We were lucky enough to interview Jim Zub, writer of Glitterbomb. Check out the interview below and then go read our review of the comic!
Q) For those who don’t know, how did you get your start in comics?
A) I started making comics online. I was working in animation and doing freelance art while living in Calgary, Alberta and I wanted an outlet for myself so I started making a comic called The Makeshift Miracle in my spare time and began serializing it online 3 pages per week starting in September 2001. The encouragement I received from readers and other creators convinced me to start going to comic conventions and that opened my eyes up to the possibilities.
From there I’d join the UDON studio and learn a ton about how the industry worked – contracts, pre-press, marketing, publishing, editorial. All those different areas of knowledge came in handy as I built up my storytelling skills. By 2009 I had written a Street Fighter mini-series for UDON and was planning a new creator-owned project. Skullkickers launched in 2010 and that’s when a lot more people started seeing my work.
Q) What inspired you to write this specific story about a Hollywood experience gone wrong?
A) Glitterbomb grew out of my own fears about failing in my creative goals, wondering at what point my own career would plateau.

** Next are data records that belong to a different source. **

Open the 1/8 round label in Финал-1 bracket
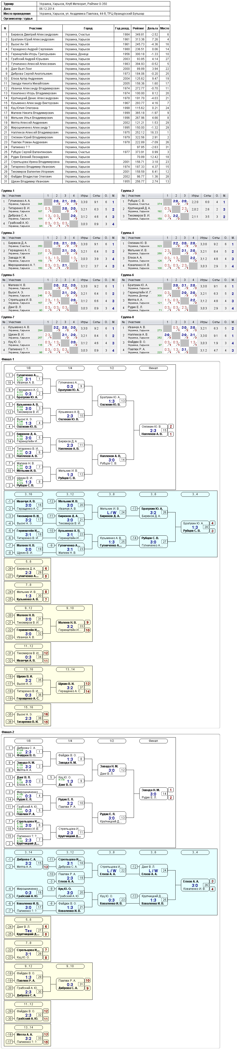239x1050 pixels. [x=28, y=368]
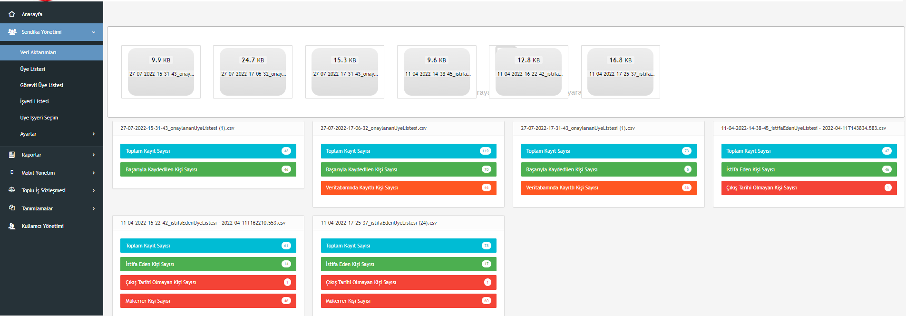Click the Toplu İş Sözleşmesi scale icon
Screen dimensions: 906x316
(x=12, y=190)
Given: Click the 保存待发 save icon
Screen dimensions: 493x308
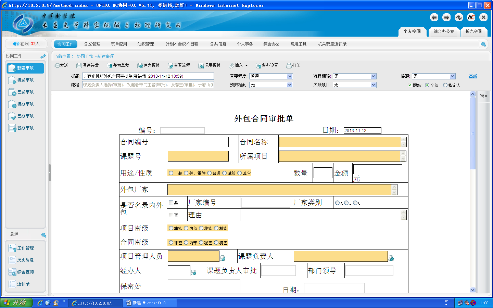Looking at the screenshot, I should tap(79, 65).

It’s a nasty story, but also one where I feel like getting those harsh thoughts out of my head is a good way to purge them from the system. Hollywood is filled with extremes – fame next to poverty, strangers and celebrities. It became fertile ground to explore those ideas.
Q) Where does the title “Glitterbomb” come from? Or will that be answered in later issues?
A) The title isn’t a specific reference to something in the story. It’s more of an idea that syncs up with our broader themes – something shiny and dazzling you can’t take your eyes off of that’s going to destroy everything around it.
Q) Your main character Farrah feels very real. Did you have a particular actress in mind when you began to think about the Hollywood life that she represents?
A) She’s not modelled after a specific actress in my mind, though my artist and collaborator Djibril may have had someone specific in mind when he drew her. If he did though, he hasn’t mentioned it to me at this point.
Q) How did you go about finding your artist?
A) Djibril and I met at Montreal Comic Con last year. My friend Marguerite Sauvage (artist of DC Bombshells and other excellent comics) introduced me to him and asked if I could give him a portfolio critique. I checked out his work and was blown away by the confident storytelling and care he put into his pages. On the spot I asked him if he’d be interested in working together on a project. A couple months later I pulled out some old project pitches and Glitterbomb was the one that really caught his eye.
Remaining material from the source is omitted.